No response. Oh, fine. Still angry at myself. I went back to my house and told my wife that nobody was there. She mentioned that she knew the security guards pretty well and that she could call them and find out. Really? Yes, can you please call them? I felt like a coward for not making the call myself, but I'd make up for it soon enough.
She got a house number. Let's say it was 540. Ok. I headed out the door. As I was walking over to 540, I saw a guy walking toward me. He had skinny legs. Could this be one of them?
I said hello to him and asked him if had been riding on his bike earlier. I said all of this, and I stuttered badly. But I wanted to just stop him and start talking before I could think twice about it.
I kept talking to this guy. I kept on stuttering. A lot. I was not happy with myself. But I eventually strung a few decent phrases together. He didn't laugh at me or look at me strangely. He did mention that his boss rode. Ah, so now we're getting warmer. He pointed in the direction of his house. That's where I was going. I was on the right track.

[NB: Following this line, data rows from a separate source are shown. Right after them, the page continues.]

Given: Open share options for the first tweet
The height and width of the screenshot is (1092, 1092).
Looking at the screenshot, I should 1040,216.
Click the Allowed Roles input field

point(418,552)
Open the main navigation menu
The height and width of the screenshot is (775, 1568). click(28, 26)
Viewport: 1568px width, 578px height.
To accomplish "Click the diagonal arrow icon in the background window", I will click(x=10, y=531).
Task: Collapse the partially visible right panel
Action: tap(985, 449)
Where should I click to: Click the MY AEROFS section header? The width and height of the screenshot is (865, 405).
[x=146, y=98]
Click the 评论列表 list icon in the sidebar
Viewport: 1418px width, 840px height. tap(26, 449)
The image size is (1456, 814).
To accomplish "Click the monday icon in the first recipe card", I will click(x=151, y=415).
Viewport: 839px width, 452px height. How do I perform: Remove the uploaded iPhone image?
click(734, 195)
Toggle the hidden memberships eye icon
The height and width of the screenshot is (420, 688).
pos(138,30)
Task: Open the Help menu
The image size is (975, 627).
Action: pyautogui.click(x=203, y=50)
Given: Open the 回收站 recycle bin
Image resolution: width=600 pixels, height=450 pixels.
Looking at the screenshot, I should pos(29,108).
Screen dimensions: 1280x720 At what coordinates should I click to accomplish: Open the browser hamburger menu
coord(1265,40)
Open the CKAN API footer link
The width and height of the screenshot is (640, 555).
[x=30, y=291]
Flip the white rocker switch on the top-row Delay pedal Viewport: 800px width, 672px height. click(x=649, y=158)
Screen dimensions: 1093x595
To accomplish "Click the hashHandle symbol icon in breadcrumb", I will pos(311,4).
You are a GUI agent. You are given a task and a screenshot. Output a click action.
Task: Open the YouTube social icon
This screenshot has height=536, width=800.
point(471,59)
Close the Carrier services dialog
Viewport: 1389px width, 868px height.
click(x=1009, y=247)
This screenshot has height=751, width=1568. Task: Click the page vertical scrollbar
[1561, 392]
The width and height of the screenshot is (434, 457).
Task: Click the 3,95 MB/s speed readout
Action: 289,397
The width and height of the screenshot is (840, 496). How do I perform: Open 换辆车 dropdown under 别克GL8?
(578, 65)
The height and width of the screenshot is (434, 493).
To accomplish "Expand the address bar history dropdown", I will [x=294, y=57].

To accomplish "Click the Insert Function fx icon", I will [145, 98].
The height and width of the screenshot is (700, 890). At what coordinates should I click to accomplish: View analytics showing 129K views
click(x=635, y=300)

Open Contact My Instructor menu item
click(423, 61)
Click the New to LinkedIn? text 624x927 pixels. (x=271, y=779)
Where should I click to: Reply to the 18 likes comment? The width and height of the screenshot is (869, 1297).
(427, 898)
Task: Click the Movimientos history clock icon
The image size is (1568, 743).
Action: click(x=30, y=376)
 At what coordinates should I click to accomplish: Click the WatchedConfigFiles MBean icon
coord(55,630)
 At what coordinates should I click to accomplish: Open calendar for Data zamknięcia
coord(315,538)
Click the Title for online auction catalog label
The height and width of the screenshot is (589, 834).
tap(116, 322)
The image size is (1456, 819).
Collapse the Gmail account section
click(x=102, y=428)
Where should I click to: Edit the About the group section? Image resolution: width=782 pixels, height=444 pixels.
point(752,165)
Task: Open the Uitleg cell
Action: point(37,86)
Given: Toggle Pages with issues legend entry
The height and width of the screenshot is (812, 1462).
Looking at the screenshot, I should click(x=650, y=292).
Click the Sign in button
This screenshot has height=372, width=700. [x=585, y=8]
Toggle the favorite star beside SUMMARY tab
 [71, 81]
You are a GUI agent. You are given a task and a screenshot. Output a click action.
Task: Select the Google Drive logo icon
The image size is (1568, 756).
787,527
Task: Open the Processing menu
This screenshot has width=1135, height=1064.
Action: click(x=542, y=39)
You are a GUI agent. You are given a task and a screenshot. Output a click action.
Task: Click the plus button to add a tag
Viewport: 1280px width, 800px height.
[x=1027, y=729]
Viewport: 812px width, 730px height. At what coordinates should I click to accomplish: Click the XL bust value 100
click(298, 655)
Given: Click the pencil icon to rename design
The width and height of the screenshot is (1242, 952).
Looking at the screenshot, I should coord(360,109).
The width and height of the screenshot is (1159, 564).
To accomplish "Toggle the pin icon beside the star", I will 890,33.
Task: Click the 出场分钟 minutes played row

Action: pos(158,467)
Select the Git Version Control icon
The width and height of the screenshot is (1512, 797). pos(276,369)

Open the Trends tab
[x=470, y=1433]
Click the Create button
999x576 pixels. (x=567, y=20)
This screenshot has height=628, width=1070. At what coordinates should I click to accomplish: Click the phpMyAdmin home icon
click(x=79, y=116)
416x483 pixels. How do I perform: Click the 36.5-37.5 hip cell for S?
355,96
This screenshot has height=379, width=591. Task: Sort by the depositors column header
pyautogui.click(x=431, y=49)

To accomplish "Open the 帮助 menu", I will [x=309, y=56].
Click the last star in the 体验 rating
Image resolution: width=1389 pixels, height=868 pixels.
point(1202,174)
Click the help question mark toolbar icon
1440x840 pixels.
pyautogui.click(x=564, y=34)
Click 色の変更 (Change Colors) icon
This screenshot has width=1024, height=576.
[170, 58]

I said goodbye and headed over to house 542. That's right. I was off on the number. So I went to the wrong house (but didn't realize it at the time.) Again, before my stutter could protest (we just stuttered so much with that last guy!) I knocked on the door. No response. Another knock, still no response.
Well, I tried. Maybe I'll track them down eventually. But before going home, I went to the first house I knocked on. Might as well try again.
The door opened. Oh crap! What was I going to say?
I stuttered a lot. I asked if they had gone out riding -- well yeah, the bike is right there. The guy was nice and invited me in. I introduced myself and stuttered while doing so. He stood there patiently. He told me about the other guy and how long they'd been riding. He didn't acknowledge the stuttering either. Awesome! We sorted out how far and how fast and well, they're heading out tomorrow morning, so would I like to join? Yes!
The next morning I headed out with them for a ride. They talked, I talked, I stuttered, they didn't mind. And it was a beautiful morning. The miles ticked by quickly. And we've gone out a few more times since.
Being out there and stuttering is still a new concept for me. But as I get older, my patience for my stutter grows less and less. Sometimes I just want something, and I'm not going to use stuttering as an excuse.